Armentano went on to note that recently, a population-based study published in 2021 reported that a history of cannabis use was associated with a decreased risk of adverse cardiovascular events, once researchers controlled for potential confounders.

“They determined, ‘After controlling for several confounding variables, we found that there was a decrease in the prevalence of cardiovascular events with marijuana use,’” Armentano said.

Armentano spoke about a 2020 study that reviewed 134,000 U.S. adults that reported frequent cannabis smoking is associated with high odds of heart attack and stroke. But another study released this year said the opposite in regards to heart attacks. 

“Yet, the results of a 2021 literature review of 67 studies published in The American Journal of Medicine concluded, ‘[M]arijuana itself does not appear to be independently associated with excessive cardiovascular risk factors,” Armentano said. “Authors did caution, however, that ‘it can be associated with other unhealthy behaviors such as alcohol use and tobacco smoking that can be detrimental to cardiovascular health.’” 

Armentano believes the latest study adds to this growing body of data but provides no definitive answers to whether or not, or to what degree, cannabis exposure may be an independent risk factor for adverse cardiovascular events. Armentano said because of the inconsistency of this data, NORML has long cautioned people with a history of cardiovascular disorders, heart disease, or stroke may be at an elevated risk of experiencing adverse side effects from marijuana, particularly smoked cannabis.

Over at the National Cannabis Industry Association, they think the study itself really says it all.

“This shows an association but not a causal relationship.

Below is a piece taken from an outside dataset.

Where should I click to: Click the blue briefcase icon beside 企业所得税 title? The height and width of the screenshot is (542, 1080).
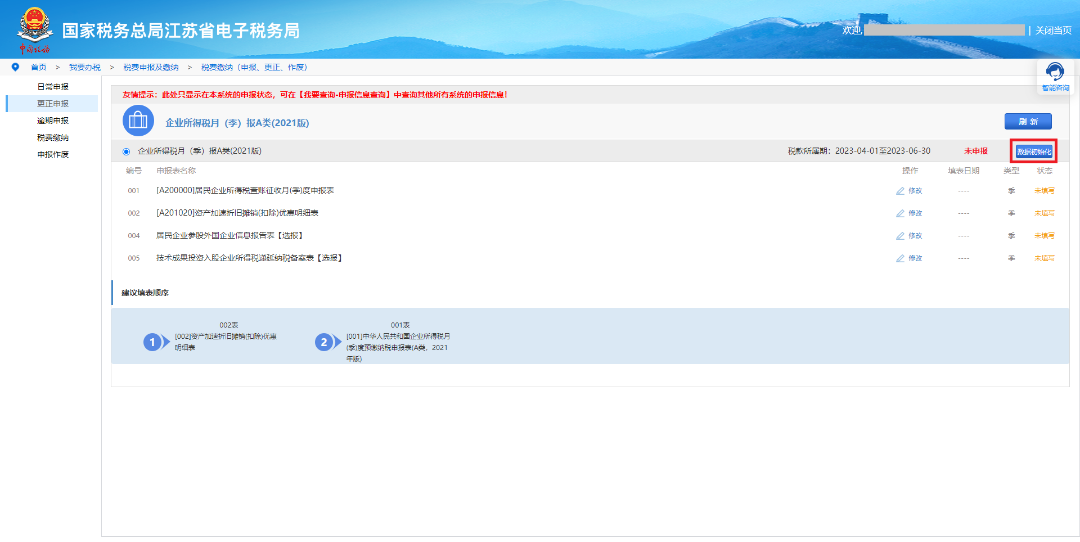[x=138, y=121]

The sample size is extremely small, many of the products reported being used were unregulated, and the only strong correlation was with smoking as opposed to other forms of ingestion,” NCIA Media Relations Director Morgan Fox told L.A. Weekly. “Unfortunately – but not surprisingly – most of the mainstream media coverage around this study was wildly misrepresentative and hyperbolic. 

Fox believes it is absolutely vital to do more research on the health effects of cannabis – pro and con. 

“But it is equally important that research be done on a more comprehensive scale and presented in a way that does not mislead consumers, medical practitioners, or policymakers,” Fox said. “It is also advisable for people with pre-existing medical conditions or histories of illness to consult a physician before consuming any pharmacologically active substance.”